Memon Kavi's family, steeped in Islamic orthodoxy, was alien to the Tamil language and the arts. But young Razak turned out to be an odd ball, thanks to an unusual decision taken by his father.
“For reasons not known to me, my father put me in a Tamil medium school. I hated the curriculum, but was fascinated by the Tamil language. Even as school boy, I would attend literary gatherings at the Colombo Tamil Sangam, where I would seek out litterateurs like Karthigesu Sivathamby and K.Kailasapathy and read the books they mentioned in their conversations. I began writing, taking the pen name Memon Kavi to draw attention,” he said.
As leftist thinking and progressive writing dominated the literary scene in the 1960s and 70s, Memon Kavi latched on to the progressive writers' movement led by the Dalit writer and publisher, Dominic Jeeva.
One of the aims of the progressive movement was to rid Sri Lanka of the baneful influence of pulp literature from Tamil Nadu.
“We ensured that Sri Lanka did not produce pulp writers like Pushpa Thangadurai, even if it did not produce a Jayakanthan or Pudumaipiththan (creative writers from Tamil Nadu in India),” Memon Kavi asserted.
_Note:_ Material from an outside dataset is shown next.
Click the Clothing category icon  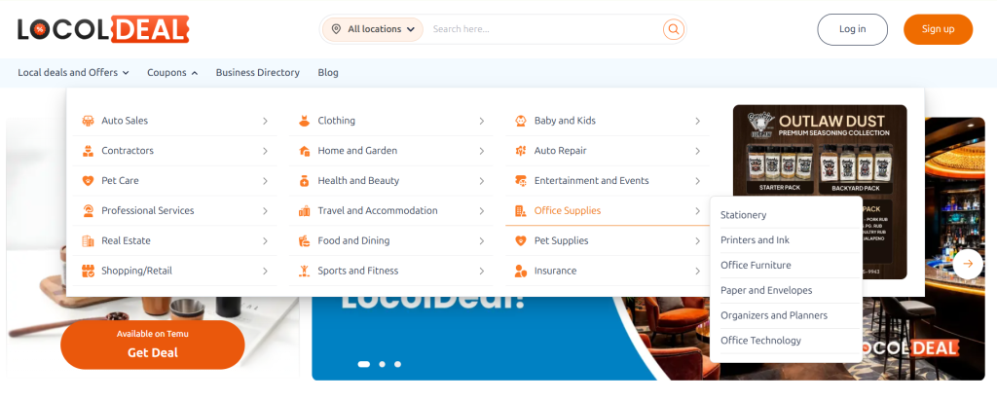304,121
He pointed out that Sri Lankan Tamils and Muslims had gone on to create a new genre in Tamil literature by writing on the social and psychological impact of the war, displacement and migration to distant lands.
Seeing the need for ethnic reconciliation after the war, he got together a band of writers who could translate works from Tamil to Sinhalese and vice versa. Godage and Co., a leading Colombo-based publisher, has been roped in to bring out the translations.
“I believe that writers, and not politicians, can bring about ethnic reconciliation and lasting peace in Sri Lanka,” Memon Kavi said.
Currently, he is on a mission to increase the reading habit by exploiting the internet. He puts his works and those of others on the net.
According to him, over 10,000 Lankan Tamil works are already on the net, enabling Lankan writers to reach readers in Tamil Nadu and the 1.5 million-strong Lankan Tamil diaspora.